■ **Exercise**
Please set down exactly the lines of the listing below from the line containing "The width and height of the screenshot is (704, 704)." through the line containing "Select Corfu airport", both lines included, leaving out all other lines.
= Beginning of Section =
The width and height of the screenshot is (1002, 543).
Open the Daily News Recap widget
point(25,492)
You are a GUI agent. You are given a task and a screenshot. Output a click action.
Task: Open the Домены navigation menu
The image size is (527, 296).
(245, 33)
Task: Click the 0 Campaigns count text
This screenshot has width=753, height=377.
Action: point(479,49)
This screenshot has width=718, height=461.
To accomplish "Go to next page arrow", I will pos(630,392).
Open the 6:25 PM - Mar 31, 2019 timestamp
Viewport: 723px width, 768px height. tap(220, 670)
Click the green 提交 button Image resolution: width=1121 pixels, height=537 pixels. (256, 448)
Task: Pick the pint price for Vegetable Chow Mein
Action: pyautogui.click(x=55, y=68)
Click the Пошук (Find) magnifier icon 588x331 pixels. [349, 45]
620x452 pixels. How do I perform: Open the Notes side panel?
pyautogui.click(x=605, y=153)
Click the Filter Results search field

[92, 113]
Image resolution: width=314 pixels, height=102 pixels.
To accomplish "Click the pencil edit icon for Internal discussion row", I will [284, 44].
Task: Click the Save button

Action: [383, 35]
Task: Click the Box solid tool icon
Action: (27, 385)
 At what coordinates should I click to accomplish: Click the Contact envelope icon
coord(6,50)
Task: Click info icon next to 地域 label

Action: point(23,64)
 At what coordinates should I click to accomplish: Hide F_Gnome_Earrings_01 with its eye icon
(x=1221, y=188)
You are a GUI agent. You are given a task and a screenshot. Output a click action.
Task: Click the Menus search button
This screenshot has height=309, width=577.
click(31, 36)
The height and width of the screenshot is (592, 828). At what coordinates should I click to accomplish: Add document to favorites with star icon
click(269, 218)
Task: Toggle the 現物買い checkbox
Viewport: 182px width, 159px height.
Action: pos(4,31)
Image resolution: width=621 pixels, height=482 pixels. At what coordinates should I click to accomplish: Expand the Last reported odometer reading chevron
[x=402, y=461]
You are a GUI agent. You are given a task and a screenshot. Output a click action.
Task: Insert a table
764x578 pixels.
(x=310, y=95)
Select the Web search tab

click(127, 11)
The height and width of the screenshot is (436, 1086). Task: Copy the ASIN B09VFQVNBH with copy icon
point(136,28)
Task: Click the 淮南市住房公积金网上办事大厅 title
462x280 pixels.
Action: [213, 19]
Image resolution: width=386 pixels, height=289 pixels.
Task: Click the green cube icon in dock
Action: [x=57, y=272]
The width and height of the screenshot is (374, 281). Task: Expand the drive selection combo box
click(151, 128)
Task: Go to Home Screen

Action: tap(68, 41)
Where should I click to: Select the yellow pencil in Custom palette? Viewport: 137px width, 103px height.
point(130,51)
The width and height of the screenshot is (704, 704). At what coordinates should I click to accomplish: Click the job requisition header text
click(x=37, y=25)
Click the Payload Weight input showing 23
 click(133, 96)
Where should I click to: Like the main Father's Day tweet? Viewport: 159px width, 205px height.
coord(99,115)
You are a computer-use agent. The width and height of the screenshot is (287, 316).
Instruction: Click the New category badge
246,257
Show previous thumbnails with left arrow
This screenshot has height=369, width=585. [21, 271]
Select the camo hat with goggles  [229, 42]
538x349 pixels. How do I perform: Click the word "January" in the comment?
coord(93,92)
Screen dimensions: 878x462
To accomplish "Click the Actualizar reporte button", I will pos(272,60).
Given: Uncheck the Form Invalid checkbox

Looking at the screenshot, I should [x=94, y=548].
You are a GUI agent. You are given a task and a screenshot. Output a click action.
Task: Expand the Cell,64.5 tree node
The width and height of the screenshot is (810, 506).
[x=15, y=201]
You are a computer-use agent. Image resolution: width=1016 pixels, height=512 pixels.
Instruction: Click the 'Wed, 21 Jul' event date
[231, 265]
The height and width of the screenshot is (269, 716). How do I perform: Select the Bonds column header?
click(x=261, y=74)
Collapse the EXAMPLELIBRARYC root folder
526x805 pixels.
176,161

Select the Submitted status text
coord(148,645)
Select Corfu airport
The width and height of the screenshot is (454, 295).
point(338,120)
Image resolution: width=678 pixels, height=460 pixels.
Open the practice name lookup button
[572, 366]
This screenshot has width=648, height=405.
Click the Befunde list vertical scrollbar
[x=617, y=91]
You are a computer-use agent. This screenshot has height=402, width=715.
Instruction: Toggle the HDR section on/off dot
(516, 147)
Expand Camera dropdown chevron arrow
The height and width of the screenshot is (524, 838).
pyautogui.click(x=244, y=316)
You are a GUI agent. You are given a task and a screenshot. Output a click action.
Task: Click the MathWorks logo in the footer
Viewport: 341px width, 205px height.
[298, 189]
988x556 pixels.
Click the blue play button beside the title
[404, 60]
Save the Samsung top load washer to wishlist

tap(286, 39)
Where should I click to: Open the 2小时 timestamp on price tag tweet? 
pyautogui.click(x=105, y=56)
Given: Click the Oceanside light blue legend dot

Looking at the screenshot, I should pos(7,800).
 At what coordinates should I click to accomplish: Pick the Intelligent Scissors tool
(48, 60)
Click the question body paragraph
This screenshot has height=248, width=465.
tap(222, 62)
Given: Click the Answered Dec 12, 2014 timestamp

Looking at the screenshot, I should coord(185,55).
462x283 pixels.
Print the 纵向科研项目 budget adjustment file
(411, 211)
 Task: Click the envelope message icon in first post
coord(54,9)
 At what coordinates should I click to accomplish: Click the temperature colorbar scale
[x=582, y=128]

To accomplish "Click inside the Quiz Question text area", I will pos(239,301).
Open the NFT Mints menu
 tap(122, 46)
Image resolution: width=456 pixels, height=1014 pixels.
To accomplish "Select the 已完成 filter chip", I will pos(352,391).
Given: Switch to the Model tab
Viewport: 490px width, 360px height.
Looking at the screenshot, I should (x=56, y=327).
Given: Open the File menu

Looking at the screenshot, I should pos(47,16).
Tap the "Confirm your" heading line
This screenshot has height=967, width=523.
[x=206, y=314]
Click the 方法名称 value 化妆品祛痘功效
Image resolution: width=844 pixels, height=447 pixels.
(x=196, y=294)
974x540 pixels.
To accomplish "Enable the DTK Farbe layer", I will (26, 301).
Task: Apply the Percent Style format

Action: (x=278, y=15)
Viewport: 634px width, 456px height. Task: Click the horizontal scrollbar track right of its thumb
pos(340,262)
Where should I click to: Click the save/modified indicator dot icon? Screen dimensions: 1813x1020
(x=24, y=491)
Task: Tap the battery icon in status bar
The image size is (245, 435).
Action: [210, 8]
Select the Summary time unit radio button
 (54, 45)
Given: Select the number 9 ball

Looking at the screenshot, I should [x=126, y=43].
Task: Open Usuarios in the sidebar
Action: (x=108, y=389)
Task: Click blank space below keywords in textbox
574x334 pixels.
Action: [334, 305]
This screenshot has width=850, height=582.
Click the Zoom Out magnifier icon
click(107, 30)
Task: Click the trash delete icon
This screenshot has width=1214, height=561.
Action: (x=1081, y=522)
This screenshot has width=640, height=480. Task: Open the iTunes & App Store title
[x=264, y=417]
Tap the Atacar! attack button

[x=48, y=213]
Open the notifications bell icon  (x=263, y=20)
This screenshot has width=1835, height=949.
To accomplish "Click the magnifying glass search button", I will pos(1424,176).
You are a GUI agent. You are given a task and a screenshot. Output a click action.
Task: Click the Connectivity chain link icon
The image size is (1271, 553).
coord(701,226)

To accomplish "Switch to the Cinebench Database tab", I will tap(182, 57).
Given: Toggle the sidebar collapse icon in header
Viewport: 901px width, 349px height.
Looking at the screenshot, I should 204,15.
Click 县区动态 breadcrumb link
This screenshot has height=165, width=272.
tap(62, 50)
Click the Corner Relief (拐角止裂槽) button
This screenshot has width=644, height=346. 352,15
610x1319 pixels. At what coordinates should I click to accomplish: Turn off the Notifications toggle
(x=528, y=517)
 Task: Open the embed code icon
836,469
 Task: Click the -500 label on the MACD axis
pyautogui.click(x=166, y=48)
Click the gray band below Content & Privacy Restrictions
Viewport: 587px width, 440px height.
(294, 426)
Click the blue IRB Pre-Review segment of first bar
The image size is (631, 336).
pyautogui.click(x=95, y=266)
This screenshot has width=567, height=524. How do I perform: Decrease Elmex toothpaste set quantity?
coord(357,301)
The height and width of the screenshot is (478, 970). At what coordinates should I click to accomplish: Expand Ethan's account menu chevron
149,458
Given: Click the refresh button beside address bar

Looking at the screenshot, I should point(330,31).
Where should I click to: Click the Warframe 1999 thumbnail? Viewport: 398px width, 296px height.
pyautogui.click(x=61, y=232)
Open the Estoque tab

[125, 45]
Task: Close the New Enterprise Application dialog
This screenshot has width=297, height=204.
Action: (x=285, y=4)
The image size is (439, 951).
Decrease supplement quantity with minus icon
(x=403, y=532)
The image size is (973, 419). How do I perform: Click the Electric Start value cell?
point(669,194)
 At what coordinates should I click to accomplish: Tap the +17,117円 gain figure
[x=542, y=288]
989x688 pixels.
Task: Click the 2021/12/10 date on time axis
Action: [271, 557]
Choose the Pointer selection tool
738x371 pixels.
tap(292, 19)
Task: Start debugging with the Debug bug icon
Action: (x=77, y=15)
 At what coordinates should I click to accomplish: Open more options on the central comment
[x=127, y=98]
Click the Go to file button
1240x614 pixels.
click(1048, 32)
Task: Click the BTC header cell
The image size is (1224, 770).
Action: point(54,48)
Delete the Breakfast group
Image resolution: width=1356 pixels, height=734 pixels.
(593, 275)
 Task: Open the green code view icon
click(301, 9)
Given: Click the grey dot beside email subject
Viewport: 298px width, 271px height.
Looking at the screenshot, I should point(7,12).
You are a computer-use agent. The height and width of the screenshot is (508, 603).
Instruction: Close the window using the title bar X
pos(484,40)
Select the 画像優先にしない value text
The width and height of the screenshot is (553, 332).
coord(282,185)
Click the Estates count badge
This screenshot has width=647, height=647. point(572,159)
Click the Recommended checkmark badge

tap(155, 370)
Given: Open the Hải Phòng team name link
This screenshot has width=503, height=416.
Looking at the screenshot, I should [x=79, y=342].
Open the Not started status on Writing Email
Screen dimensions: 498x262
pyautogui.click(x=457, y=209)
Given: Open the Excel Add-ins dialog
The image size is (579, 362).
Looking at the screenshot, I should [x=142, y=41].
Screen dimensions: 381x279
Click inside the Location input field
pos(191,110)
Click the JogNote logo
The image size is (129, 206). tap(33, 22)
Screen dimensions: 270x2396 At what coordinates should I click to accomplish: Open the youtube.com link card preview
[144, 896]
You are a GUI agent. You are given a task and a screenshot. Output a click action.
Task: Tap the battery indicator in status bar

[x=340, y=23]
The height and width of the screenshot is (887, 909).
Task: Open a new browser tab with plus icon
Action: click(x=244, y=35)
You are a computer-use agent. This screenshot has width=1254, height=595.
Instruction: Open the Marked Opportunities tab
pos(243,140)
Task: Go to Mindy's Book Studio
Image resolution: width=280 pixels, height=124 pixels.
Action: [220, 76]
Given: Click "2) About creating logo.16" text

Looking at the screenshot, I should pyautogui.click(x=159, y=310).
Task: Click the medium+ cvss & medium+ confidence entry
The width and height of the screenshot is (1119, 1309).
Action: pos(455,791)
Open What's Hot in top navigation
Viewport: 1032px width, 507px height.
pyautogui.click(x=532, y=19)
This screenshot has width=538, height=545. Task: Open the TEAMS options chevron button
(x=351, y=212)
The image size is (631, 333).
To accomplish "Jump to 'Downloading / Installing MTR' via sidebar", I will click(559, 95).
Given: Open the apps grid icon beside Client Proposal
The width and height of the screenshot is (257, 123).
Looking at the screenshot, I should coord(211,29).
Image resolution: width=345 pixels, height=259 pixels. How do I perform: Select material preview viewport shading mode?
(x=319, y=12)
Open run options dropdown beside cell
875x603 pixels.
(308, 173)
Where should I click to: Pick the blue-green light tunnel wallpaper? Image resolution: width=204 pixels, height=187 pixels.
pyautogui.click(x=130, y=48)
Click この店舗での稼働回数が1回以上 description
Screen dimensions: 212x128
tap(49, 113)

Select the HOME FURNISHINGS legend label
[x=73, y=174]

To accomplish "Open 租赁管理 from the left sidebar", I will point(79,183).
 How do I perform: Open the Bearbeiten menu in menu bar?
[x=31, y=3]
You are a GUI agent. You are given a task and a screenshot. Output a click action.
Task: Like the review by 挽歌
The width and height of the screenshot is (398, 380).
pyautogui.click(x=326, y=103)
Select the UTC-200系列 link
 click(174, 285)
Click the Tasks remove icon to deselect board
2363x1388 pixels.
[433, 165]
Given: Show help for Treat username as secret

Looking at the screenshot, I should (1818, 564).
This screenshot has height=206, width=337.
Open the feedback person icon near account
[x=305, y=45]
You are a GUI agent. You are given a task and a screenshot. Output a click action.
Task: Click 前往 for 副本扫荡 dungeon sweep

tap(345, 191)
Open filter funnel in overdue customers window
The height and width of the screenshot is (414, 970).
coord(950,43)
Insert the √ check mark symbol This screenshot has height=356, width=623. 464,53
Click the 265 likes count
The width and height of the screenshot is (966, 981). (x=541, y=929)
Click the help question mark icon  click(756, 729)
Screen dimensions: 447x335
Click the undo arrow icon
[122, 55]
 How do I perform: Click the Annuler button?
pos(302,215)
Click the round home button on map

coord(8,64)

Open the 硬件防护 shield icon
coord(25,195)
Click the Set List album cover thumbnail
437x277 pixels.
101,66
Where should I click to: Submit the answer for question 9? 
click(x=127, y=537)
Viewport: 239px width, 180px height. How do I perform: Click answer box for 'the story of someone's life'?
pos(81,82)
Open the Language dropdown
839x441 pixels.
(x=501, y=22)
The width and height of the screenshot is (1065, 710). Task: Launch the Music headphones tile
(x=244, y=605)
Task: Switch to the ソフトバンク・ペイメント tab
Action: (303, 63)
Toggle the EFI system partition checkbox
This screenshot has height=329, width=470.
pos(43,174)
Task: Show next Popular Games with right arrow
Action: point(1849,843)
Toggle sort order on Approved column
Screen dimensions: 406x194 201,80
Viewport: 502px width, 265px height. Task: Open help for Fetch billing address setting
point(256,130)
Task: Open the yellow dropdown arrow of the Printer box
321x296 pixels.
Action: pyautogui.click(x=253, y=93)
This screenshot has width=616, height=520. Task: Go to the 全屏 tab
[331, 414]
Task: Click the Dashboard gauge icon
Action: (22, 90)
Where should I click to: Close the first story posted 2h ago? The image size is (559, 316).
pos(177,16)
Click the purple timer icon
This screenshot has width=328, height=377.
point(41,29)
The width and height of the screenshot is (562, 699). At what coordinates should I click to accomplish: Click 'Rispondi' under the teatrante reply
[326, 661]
= End of Section =
■ **Solution**
The width and height of the screenshot is (704, 704). At what coordinates should I click to accomplish: Click the job requisition header text
click(x=37, y=25)
Click the Payload Weight input showing 23
 click(133, 96)
Where should I click to: Like the main Father's Day tweet? Viewport: 159px width, 205px height.
coord(99,115)
You are a computer-use agent. The width and height of the screenshot is (287, 316).
Instruction: Click the New category badge
246,257
Show previous thumbnails with left arrow
This screenshot has height=369, width=585. [21, 271]
Select the camo hat with goggles  [229, 42]
538x349 pixels. How do I perform: Click the word "January" in the comment?
coord(93,92)
Screen dimensions: 878x462
To accomplish "Click the Actualizar reporte button", I will pos(272,60).
Given: Uncheck the Form Invalid checkbox

Looking at the screenshot, I should [x=94, y=548].
You are a GUI agent. You are given a task and a screenshot. Output a click action.
Task: Expand the Cell,64.5 tree node
The width and height of the screenshot is (810, 506).
[x=15, y=201]
You are a computer-use agent. Image resolution: width=1016 pixels, height=512 pixels.
Instruction: Click the 'Wed, 21 Jul' event date
[231, 265]
The height and width of the screenshot is (269, 716). How do I perform: Select the Bonds column header?
click(x=261, y=74)
Collapse the EXAMPLELIBRARYC root folder
526x805 pixels.
176,161

Select the Submitted status text
coord(148,645)
Select Corfu airport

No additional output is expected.